Start RECORDS SUPPLIED
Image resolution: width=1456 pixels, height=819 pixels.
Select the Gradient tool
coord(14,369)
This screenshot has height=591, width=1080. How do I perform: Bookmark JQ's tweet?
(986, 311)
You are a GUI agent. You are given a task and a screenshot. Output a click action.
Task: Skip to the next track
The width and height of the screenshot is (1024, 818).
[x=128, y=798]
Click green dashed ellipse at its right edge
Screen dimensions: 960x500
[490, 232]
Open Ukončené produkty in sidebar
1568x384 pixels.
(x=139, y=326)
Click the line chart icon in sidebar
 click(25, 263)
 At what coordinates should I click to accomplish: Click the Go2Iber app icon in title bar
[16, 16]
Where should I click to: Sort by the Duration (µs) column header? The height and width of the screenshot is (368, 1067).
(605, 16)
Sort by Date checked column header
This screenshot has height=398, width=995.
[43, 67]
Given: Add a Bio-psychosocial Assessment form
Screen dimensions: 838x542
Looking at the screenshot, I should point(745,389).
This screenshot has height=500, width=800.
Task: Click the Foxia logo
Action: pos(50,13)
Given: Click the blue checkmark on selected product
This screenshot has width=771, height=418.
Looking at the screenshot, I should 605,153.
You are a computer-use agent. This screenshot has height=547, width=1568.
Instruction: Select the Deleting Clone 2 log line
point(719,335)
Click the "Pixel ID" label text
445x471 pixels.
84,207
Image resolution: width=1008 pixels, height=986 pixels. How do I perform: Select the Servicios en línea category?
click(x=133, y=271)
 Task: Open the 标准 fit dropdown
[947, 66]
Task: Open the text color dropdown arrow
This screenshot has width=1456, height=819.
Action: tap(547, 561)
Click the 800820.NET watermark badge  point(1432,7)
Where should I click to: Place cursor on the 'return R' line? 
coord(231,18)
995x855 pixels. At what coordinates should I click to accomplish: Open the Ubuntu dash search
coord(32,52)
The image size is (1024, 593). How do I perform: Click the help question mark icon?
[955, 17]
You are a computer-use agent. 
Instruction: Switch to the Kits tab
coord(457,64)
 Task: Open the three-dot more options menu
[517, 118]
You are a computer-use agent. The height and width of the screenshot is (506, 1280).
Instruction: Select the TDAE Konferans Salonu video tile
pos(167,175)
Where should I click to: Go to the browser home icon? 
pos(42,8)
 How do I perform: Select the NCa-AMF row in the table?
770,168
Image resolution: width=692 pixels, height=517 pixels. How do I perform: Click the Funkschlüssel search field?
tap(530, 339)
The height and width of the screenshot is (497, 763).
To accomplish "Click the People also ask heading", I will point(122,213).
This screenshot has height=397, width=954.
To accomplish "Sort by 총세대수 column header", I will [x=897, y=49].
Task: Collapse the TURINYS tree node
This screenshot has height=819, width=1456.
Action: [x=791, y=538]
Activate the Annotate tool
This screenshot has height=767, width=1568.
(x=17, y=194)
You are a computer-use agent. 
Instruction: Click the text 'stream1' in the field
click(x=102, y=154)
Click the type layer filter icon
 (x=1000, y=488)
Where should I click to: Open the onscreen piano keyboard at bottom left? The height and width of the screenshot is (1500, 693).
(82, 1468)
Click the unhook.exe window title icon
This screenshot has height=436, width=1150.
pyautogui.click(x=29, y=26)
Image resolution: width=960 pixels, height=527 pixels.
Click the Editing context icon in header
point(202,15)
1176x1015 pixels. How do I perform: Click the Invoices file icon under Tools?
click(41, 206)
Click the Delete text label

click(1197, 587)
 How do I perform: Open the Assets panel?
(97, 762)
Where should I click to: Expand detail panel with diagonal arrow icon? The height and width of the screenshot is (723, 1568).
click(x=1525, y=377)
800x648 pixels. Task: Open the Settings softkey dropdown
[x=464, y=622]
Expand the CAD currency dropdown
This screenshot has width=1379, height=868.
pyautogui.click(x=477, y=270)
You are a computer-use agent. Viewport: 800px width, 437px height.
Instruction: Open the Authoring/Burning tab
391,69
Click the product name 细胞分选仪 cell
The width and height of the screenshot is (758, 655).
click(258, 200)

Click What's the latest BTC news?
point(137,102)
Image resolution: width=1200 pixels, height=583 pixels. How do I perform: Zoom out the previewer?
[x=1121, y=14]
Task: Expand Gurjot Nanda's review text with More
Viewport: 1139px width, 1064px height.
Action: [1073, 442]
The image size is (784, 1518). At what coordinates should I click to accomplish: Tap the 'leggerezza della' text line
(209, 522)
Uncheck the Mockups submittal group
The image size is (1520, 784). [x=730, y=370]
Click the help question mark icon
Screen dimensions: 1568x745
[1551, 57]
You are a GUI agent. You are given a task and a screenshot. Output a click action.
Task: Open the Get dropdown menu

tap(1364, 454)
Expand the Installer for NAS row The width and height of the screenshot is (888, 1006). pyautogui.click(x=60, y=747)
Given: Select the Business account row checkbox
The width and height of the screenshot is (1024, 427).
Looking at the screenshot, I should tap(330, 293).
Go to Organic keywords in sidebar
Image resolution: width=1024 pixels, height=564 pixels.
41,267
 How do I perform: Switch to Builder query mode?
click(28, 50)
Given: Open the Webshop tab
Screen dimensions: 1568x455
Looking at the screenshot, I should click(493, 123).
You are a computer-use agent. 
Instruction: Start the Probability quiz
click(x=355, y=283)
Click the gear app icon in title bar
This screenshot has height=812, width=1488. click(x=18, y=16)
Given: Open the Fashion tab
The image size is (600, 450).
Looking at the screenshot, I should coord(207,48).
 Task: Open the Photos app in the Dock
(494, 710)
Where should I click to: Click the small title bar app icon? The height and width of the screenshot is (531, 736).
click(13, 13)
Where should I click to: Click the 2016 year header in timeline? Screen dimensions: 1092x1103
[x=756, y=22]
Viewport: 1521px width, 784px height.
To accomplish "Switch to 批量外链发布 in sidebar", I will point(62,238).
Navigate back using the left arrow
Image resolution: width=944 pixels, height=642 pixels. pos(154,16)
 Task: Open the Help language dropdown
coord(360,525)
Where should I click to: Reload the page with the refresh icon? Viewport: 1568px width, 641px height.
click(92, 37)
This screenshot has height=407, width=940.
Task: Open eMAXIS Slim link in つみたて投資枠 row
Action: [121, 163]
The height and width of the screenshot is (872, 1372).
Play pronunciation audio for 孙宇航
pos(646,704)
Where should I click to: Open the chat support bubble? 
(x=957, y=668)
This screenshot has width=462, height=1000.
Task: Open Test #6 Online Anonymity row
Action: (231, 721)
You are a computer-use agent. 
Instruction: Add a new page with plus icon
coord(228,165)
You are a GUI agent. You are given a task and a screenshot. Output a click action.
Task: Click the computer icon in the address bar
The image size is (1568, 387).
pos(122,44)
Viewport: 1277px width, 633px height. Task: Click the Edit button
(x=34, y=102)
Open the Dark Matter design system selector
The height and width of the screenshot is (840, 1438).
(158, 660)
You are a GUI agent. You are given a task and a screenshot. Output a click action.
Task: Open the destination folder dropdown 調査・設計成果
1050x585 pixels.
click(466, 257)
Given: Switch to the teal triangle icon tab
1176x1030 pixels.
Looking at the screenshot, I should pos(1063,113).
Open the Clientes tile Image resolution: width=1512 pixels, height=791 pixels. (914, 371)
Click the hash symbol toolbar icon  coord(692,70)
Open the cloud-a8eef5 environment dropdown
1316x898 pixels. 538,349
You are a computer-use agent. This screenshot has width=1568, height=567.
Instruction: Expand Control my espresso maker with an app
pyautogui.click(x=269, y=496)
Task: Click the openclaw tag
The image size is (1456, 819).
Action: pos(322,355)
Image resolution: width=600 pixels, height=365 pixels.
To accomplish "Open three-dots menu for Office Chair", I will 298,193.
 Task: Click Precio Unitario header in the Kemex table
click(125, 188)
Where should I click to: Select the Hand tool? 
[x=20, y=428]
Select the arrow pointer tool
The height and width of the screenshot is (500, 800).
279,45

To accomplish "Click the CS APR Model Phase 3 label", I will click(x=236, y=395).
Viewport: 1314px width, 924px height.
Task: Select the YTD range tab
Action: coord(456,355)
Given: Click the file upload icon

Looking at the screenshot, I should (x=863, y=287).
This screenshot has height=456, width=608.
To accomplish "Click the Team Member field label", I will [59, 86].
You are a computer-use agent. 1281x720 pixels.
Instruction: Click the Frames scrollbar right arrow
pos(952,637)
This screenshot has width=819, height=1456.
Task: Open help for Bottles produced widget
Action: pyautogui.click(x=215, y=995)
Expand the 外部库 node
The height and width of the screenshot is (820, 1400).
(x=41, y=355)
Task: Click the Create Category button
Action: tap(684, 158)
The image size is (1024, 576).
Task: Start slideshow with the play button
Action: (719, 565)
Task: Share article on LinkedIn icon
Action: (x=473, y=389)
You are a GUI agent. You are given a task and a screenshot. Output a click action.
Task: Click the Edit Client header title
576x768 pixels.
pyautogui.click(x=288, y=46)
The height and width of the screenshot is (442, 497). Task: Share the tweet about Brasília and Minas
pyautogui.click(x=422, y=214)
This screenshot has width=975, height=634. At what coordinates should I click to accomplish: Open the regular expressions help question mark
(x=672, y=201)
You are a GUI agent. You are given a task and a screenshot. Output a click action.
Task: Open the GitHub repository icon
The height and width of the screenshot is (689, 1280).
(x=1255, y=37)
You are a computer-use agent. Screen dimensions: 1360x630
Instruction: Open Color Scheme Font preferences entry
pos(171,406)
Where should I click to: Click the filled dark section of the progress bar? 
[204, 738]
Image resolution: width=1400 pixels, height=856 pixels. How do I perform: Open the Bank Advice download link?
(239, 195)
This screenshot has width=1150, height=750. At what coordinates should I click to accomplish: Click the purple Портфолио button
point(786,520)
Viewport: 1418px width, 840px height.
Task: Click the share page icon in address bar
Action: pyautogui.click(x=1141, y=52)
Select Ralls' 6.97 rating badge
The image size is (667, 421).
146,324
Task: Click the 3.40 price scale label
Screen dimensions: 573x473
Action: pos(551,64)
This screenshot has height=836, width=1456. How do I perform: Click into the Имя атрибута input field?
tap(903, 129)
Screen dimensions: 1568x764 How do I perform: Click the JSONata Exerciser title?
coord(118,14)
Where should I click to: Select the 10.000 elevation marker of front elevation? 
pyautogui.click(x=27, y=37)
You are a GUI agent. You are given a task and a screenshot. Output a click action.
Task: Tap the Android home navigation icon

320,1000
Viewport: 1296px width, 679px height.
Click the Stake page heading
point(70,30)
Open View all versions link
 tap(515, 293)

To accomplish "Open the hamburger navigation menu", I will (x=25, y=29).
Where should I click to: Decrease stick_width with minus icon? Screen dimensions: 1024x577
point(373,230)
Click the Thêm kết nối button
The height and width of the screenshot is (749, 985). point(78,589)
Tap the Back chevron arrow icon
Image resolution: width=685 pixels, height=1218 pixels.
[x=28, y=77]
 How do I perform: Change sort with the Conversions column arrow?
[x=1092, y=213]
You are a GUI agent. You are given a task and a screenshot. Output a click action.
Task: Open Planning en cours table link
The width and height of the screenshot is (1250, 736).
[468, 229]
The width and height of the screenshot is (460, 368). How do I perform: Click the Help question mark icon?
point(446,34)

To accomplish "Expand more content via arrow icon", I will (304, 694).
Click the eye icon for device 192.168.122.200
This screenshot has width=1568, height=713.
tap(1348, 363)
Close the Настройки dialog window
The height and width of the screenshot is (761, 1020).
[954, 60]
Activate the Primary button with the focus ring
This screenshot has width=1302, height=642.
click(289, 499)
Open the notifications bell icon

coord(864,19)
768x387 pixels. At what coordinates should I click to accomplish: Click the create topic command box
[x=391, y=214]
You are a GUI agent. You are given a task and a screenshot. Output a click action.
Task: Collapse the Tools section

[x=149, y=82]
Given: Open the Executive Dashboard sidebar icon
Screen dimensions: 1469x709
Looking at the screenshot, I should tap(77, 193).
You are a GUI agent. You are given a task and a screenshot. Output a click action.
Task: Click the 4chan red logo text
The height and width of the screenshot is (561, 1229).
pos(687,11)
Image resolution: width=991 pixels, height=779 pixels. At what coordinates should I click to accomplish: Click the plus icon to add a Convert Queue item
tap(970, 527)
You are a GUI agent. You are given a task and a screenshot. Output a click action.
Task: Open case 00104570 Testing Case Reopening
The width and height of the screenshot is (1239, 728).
End RECORDS SUPPLIED
■ DIRECTIONS ■
Reproduce the stretch of the listing from the line containing "Task: Open the text color dropdown arrow" through the line containing "click(x=1525, y=377)", substituting "screen agent" for "computer-use agent" and leaving everything else untouched.

■ EXERCISE ANSWER ■
Task: Open the text color dropdown arrow
This screenshot has width=1456, height=819.
Action: tap(547, 561)
Click the 800820.NET watermark badge  point(1432,7)
Where should I click to: Place cursor on the 'return R' line? 
coord(231,18)
995x855 pixels. At what coordinates should I click to accomplish: Open the Ubuntu dash search
coord(32,52)
The image size is (1024, 593). How do I perform: Click the help question mark icon?
[955, 17]
You are a screen agent. 
Instruction: Switch to the Kits tab
coord(457,64)
 Task: Open the three-dot more options menu
[517, 118]
You are a screen agent. The height and width of the screenshot is (506, 1280).
Instruction: Select the TDAE Konferans Salonu video tile
pos(167,175)
Where should I click to: Go to the browser home icon? 
pos(42,8)
 How do I perform: Select the NCa-AMF row in the table?
770,168
Image resolution: width=692 pixels, height=517 pixels. How do I perform: Click the Funkschlüssel search field?
tap(530, 339)
The height and width of the screenshot is (497, 763).
To accomplish "Click the People also ask heading", I will point(122,213).
This screenshot has height=397, width=954.
To accomplish "Sort by 총세대수 column header", I will [x=897, y=49].
Task: Collapse the TURINYS tree node
This screenshot has height=819, width=1456.
Action: [x=791, y=538]
Activate the Annotate tool
This screenshot has height=767, width=1568.
(x=17, y=194)
You are a screen agent. 
Instruction: Click the text 'stream1' in the field
click(x=102, y=154)
Click the type layer filter icon
 (x=1000, y=488)
Where should I click to: Open the onscreen piano keyboard at bottom left? The height and width of the screenshot is (1500, 693).
(82, 1468)
Click the unhook.exe window title icon
This screenshot has height=436, width=1150.
pyautogui.click(x=29, y=26)
Image resolution: width=960 pixels, height=527 pixels.
Click the Editing context icon in header
point(202,15)
1176x1015 pixels. How do I perform: Click the Invoices file icon under Tools?
click(41, 206)
Click the Delete text label

click(1197, 587)
 How do I perform: Open the Assets panel?
(97, 762)
Where should I click to: Expand detail panel with diagonal arrow icon? The height and width of the screenshot is (723, 1568).
click(x=1525, y=377)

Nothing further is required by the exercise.